_Text for analysis_.

::::::::

Corresponding author: Lixia Zhang, lixiazhang@mail.iap.ac.cn

© 2024 American Meteorological Society. This published article is licensed under the terms of the default AMS reuse license. For information regarding reuse of this content and general copyright information, consult the AMS Copyright Policy (www.ametsoc.org/PUBSReuseLicenses).

Corresponding author: Lixia Zhang, lixiazhang@mail.iap.ac.cn

1. Introduction

The Yangtze River, the longest river in Asia, feeds about one-third of the population of China. In the summer 2022, the Yangtze River valley (YRV) was hit by an extreme drought unprecedented since 1961 with low precipitation (Pr) and high surface air temperature (Tas) (Figs. 1a,b). The area-averaged Pr over YRV (26°–34°N, 90°–122°E) in 2022 was −24.8% less than the baseline of 1961–2020, and Tas was 2.0°C higher, both breaking the record since 1961 (Fig. 1c).

Fig. 1.
Fig. 1.

The observed anomalies in summer (June–August) (a) precipitation (Pr; %) and (b) surface air temperature (Tas; °C) in 2022 relative to 1961–2020. (c) Area-averaged Pr (bar; left y axis) and Tas (line; right y axis) anomalies over the YRV [black box in (a) and (b)] from 1961 to 2022. (d) Anomalies in 850-hPa winds (vector; m s−1) and zonal wind at 200 hPa (shading; m s−1) in the summer 2022 relative to 1961–2020. (e),(f) Return level (black lines) plots and 95% CIs (gray dotted lines) for summer mean Pr and Tas anomalies averaged over the YRV, where the pink line shows the anomalous level in 2022.

Citation: Bulletin of the American Meteorological Society 105, 7; 10.1175/BAMS-D-23-0258.1

The number of drought days, the area affected by drought in a single day, and the proportion of stations affected by exceptional drought all reached record high (National Climate Centre 2022). Persistent precipitation deficit, heatwaves, and high consumption of drinking water and agricultural water caused dramatic river inflow shrinkage and unprecedented low water levels, leading to severe power outages and ecosystem damages along the YRV, and unseasonal wildfires in Sichuan Province and Chongqing (Ma et al. 2022; Hao et al. 2023).

::::::::

_Recorded information_.
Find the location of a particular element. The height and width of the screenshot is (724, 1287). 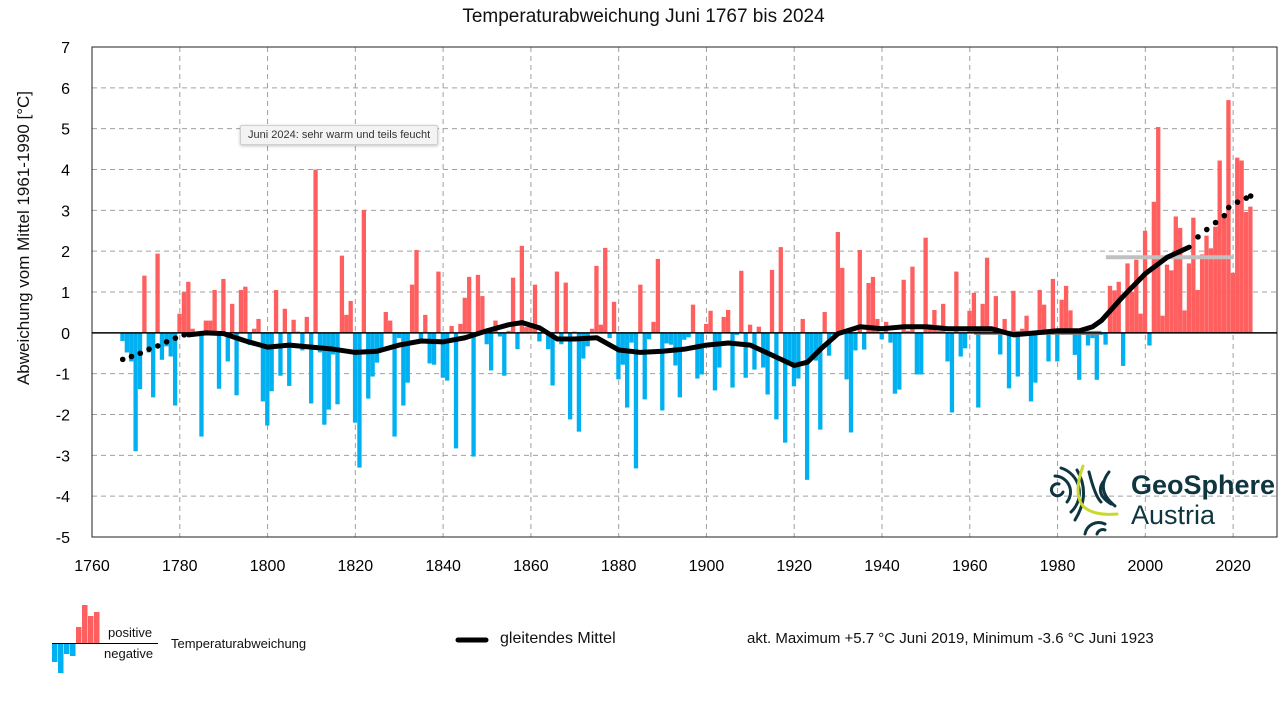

::::::::

_Try it_. Can you quote the whole text on the 2022 Yangtze River valley drought, word for word?

_Reply to the exercise_.
Corresponding author: Lixia Zhang, lixiazhang@mail.iap.ac.cn

© 2024 American Meteorological Society. This published article is licensed under the terms of the default AMS reuse license. For information regarding reuse of this content and general copyright information, consult the AMS Copyright Policy (www.ametsoc.org/PUBSReuseLicenses).

Corresponding author: Lixia Zhang, lixiazhang@mail.iap.ac.cn

1. Introduction

The Yangtze River, the longest river in Asia, feeds about one-third of the population of China. In the summer 2022, the Yangtze River valley (YRV) was hit by an extreme drought unprecedented since 1961 with low precipitation (Pr) and high surface air temperature (Tas) (Figs. 1a,b). The area-averaged Pr over YRV (26°–34°N, 90°–122°E) in 2022 was −24.8% less than the baseline of 1961–2020, and Tas was 2.0°C higher, both breaking the record since 1961 (Fig. 1c).

Fig. 1.
Fig. 1.

The observed anomalies in summer (June–August) (a) precipitation (Pr; %) and (b) surface air temperature (Tas; °C) in 2022 relative to 1961–2020. (c) Area-averaged Pr (bar; left y axis) and Tas (line; right y axis) anomalies over the YRV [black box in (a) and (b)] from 1961 to 2022. (d) Anomalies in 850-hPa winds (vector; m s−1) and zonal wind at 200 hPa (shading; m s−1) in the summer 2022 relative to 1961–2020. (e),(f) Return level (black lines) plots and 95% CIs (gray dotted lines) for summer mean Pr and Tas anomalies averaged over the YRV, where the pink line shows the anomalous level in 2022.

Citation: Bulletin of the American Meteorological Society 105, 7; 10.1175/BAMS-D-23-0258.1

The number of drought days, the area affected by drought in a single day, and the proportion of stations affected by exceptional drought all reached record high (National Climate Centre 2022). Persistent precipitation deficit, heatwaves, and high consumption of drinking water and agricultural water caused dramatic river inflow shrinkage and unprecedented low water levels, leading to severe power outages and ecosystem damages along the YRV, and unseasonal wildfires in Sichuan Province and Chongqing (Ma et al. 2022; Hao et al. 2023).